Heisenberg, como é comum aos físicos filósofos europeus (sobretudo aos de cultura alemã) do século XIX e da primeira metade do século XX., teve uma sólida formação filosófica. Tomando obras como Física e Filosofia (1974), A imagem da natureza na ciência moderna (1981), A ordenação da realidade (2009), Além da Física (1987) e A Parte e o Todo (1996), chegamos a centenas de páginas de investigação filosófica. Em tais estudos o autor versa sobre elementos de ontologia, epistemologia, lógica, axiologia e outros campos, tratando, por exemplo, de Aristóteles, Platão, Kant, Descartes e Goethe.
O realismo nomológico ou “desubstancializado” e “a coisa em si”
A importância de Kant para Heisenberg se deve ao fato de que, para o físico filósofo a própria ciência natural é, antes de tudo, um discurso acerca do nosso entendimento do real, e não do real em si.
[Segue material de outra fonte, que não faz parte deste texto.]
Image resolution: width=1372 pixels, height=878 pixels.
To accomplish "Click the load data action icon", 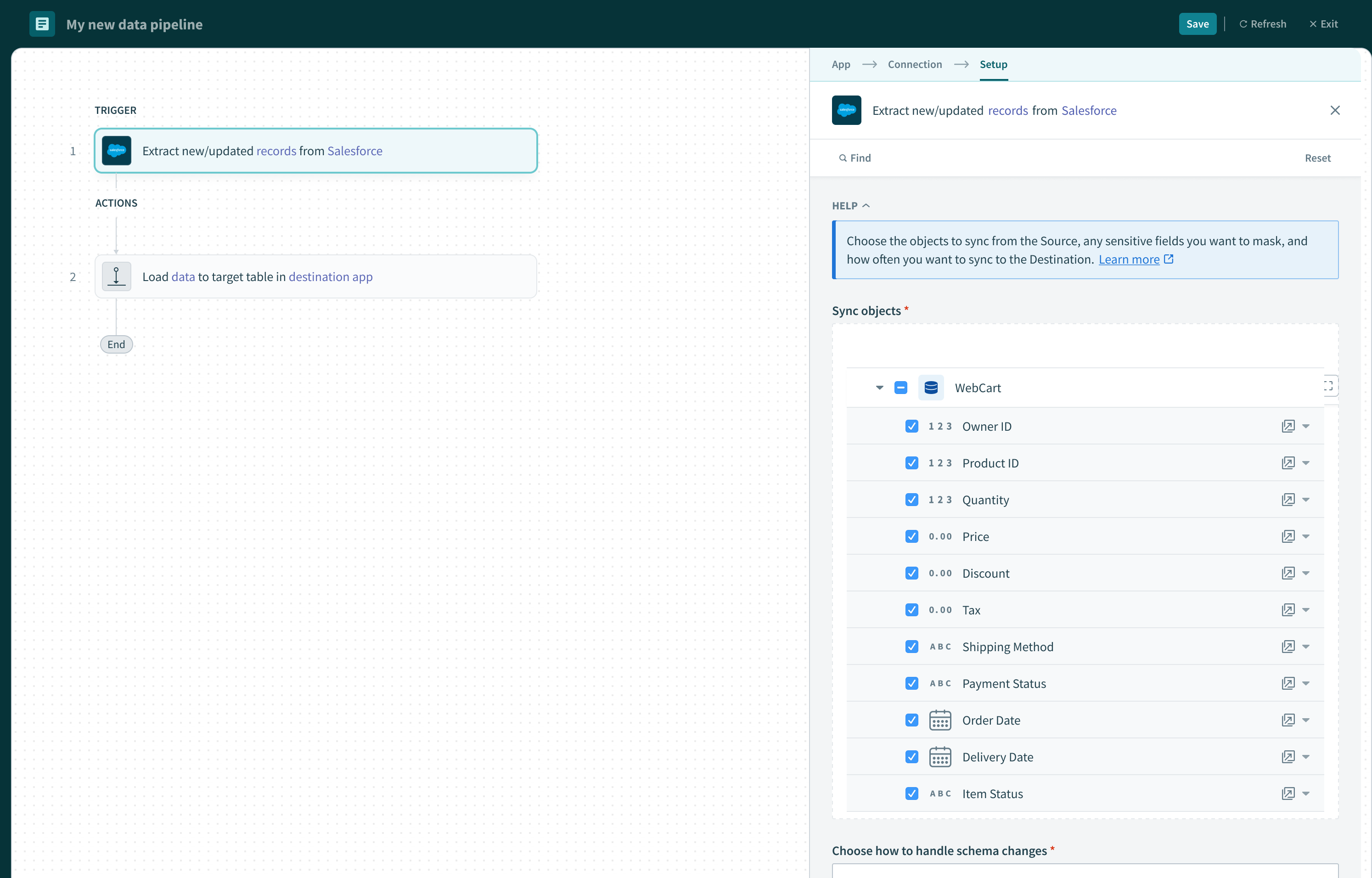I will [x=117, y=276].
A ideia kantiana de que a “coisa em si” é incognoscível se estende, em Heisenberg, para toda a ciência natural: a ciência não trata da natureza independente do sujeito do conhecimento, mas do modo como ela nos aparece e é objeto do entendimento.
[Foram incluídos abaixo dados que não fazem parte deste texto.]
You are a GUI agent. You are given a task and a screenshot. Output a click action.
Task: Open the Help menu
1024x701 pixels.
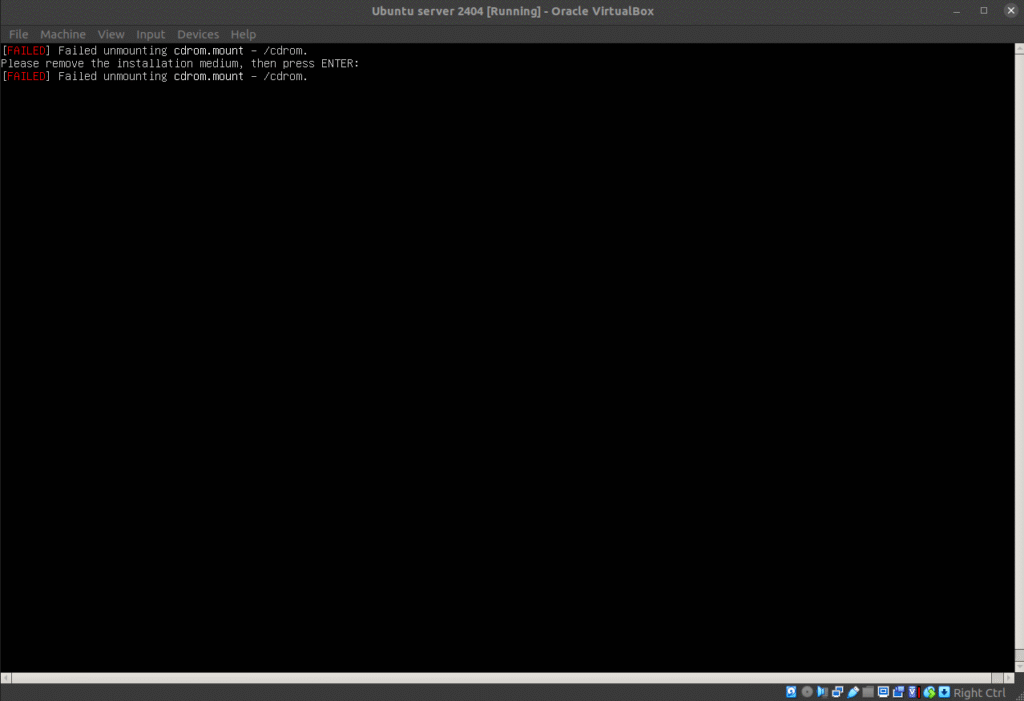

O físico atômico teve por isso que resignar-se a considerar a sua ciência apenas como elo da cadeia infinita de contatos do homem com a natureza e aceitar que esta sua ciência não pode falar simplesmente da natureza “em si” (HEISENBERG. 1995, p. 14).
Entretanto, objeta Heisenberg, a “natureza em si”, embora não sendo “direta” e “evidentemente” cognoscível, pode ser deduzida da experiência de modo indireto, revelando-se por meio do formalismo matemático da mecânica quântica.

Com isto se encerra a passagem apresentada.